**Document extract**
When you get right down to it, the realities of war – even a righteous one – are difficult for the uninitiated to grasp. So much more so is that particular brand of civil war called ethnic cleansing, an unimaginable reality in which memories of injustice, perhaps long past, take precedence over more immediate human connections.
The attempted, systematic extermination of a race didn’t begin and end with the Holocaust. Darfur and Rwanda may be the most recent cases, but they were preceded by Sarajevo. Shots were fired during peace demonstrations in April 1992, and by the first days of May, Bosnian Serbs had established a blockade that became known as the longest siege in modern warfare.
Journalist Scott Simon, perhaps best known as the host of National Public Radio’s “Weekend Edition” program, has turned experience gained in covering the siege of Sarajevo into a powerful first novel, “Pretty Birds.” Simon doesn’t attempt to address the nearly inexplicable roots of a conflict in which an estimated 12,000 people were killed and an additional 50,000 wounded. Instead, he tells a personal story of a young woman whose Muslim family is evicted from its apartment and must cope with suddenly and extremely changed circumstances.
Adaptation is the key to survival for any species, and nowhere was this more true than for Muslims blockaded by Serbs in Sarajevo. Irena Zaric, a high school basketball star, was getting ready for the sectional championships on the weekend that Serbs opened fire on peace marchers. Soon, thugs dressed in black were taking advantage of the chaos to eliminate Muslims from their Grbavica neighborhood. The Zaric family – parents, daughter and Pretty Bird, a pet parrot – crossed the river to seek refuge in the apartment of Irena’s grandmother.
The family finds Irena’s grandmother shot dead on the stairs outside her apartment. Burying her in an unmarked grave that evening is only the first, and as it turns out, a rather a minor sign of just how much things are about to change. Death comes casually and without warning, from snipers bullets while waiting in line for water or mortar rounds blasting through apartment walls in the middle of the night.

**Entries shown**
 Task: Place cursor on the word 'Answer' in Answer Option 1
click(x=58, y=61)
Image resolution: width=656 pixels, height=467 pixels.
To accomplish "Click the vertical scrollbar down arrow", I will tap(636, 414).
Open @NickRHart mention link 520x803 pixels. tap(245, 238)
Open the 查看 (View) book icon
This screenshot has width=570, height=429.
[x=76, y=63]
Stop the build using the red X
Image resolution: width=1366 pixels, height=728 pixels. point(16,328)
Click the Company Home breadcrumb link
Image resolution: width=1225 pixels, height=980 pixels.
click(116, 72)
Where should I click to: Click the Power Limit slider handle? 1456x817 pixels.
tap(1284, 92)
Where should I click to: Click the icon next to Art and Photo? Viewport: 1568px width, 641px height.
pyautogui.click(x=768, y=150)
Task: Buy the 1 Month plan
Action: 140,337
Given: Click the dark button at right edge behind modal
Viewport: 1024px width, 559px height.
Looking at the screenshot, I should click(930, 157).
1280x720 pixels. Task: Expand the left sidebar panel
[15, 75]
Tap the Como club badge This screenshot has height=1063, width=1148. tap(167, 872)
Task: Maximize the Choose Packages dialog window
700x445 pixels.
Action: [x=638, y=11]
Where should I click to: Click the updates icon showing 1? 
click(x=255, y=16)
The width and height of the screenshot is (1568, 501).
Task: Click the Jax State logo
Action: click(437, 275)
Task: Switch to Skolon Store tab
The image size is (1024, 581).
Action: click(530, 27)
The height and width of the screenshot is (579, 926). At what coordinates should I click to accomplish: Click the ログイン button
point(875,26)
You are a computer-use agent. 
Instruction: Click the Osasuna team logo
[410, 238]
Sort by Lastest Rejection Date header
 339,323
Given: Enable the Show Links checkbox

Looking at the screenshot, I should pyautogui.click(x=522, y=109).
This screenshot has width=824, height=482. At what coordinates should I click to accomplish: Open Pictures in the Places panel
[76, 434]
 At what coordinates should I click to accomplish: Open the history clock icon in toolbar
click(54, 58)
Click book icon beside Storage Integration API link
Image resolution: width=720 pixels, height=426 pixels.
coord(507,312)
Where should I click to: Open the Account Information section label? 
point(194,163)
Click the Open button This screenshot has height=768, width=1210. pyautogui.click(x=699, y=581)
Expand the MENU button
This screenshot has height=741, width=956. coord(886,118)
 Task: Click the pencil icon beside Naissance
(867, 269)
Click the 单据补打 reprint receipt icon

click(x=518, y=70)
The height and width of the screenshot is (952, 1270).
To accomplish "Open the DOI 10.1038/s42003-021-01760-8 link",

**Work required**
Continue the review of "Pretty Birds" above from the point where it stops.

**Exercise response**
Random violence is simply the most immediate threat faced by those who have become refugees in their own homeland. Delivery of water and electricity is sporadic. Communication with the outside world has been cut off. There is little food but for what is brought in by United Nations peacekeepers, whose presence should offer some protection but who in actuality are nothing more than witnesses to the warfare.
Miroslav Tedic, a one-time high school assistant principal, invites Irena to take a stand. In war he has found a new occupation with the Sarajevo Brewery, an operation that has more to do with munitions than with beer. He has seen Irena play basketball; she has the endurance, coordination and reflexes of a sniper.
Irena accepts the role with few questions and grows into it with pride. A good night is one in which she sees the blood mist that indicates a target has been hit. Thoughts that she might be shooting at people who once were her friends, philosophical questions of broad humanity, don’t arise.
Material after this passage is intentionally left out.